I'm a low carb maven. Join this facebook group and life will get really easy for you:

Duke Low Carb Support Group

Really, this may change your life...It definitely did change mine!!
 
Last edited:
6
11
Joined Jul 27, 2015
Greetings everyone,

I'm looking for a set of recommendations for books that will be of great value to the home chef.  Something that gives a solid foundation to everything, perhaps along the lines of Larousse Gastronimique.  What other "Bibles" are there?

A few things about me:  I cook almost entirely vegetarian (primarily for the wife, as I am not a vegetarian).  I'm very proficient in Indian, Thai, Italian and New American styles.  I have a good foundation of skills already and can recreate most things without a recipe.

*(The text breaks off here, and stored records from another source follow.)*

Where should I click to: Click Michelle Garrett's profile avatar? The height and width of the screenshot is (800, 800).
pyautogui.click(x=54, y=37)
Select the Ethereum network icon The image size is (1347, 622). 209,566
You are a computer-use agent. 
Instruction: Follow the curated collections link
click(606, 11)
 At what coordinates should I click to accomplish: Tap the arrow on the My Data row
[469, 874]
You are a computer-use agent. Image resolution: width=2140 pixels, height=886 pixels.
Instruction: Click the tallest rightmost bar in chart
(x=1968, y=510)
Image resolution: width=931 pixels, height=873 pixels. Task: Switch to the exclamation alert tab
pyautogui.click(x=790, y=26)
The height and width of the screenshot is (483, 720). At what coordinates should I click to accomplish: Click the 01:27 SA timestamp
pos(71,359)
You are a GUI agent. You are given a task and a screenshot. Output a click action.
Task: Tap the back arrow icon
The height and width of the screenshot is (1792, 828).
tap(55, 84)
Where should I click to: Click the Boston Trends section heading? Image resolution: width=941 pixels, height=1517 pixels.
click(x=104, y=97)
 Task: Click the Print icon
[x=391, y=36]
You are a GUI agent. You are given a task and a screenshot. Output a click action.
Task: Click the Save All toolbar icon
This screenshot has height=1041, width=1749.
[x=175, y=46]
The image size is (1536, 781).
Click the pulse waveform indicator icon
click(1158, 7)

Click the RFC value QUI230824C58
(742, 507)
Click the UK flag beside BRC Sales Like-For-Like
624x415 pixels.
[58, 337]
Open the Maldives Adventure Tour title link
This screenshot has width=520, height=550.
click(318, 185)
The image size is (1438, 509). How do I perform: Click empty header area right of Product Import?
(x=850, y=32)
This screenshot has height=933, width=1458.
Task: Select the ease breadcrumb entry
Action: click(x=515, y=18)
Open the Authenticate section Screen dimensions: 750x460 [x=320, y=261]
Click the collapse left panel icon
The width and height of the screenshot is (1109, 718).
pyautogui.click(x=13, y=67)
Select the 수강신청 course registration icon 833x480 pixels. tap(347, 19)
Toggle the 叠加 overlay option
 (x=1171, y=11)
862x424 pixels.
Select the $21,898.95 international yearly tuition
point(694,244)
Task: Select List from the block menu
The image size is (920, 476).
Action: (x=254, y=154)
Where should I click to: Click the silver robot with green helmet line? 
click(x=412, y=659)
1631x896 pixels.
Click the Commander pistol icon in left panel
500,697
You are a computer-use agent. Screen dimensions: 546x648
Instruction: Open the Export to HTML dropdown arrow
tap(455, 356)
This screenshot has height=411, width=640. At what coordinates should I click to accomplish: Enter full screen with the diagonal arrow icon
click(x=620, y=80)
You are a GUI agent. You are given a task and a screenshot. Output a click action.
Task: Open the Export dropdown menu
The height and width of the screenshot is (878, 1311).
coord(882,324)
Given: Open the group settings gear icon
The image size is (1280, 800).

Since I am not professionally trained, I simply want to identify if I have any holes in my knowledge.

Also, specifically, there was a book that I remember that listed almost every type of ingredient available and then what paired well with it.  Can you please tell me what the name of that book is?


Thanks everyone!
 
182
25
Joined Sep 18, 2012
Cooking for Fifty? I do not think many people will be cooking for that many people maybe more than once in a lifetime unless they are in the catering business.

If I was to attempt that would would have some staff to help.

Once you have begun to master the cuisines you already know would it not be worthwhile to learn some new culinary skills?

Don't worry you will always have more to learn no matter how long you have been learning. It what we do, is it not?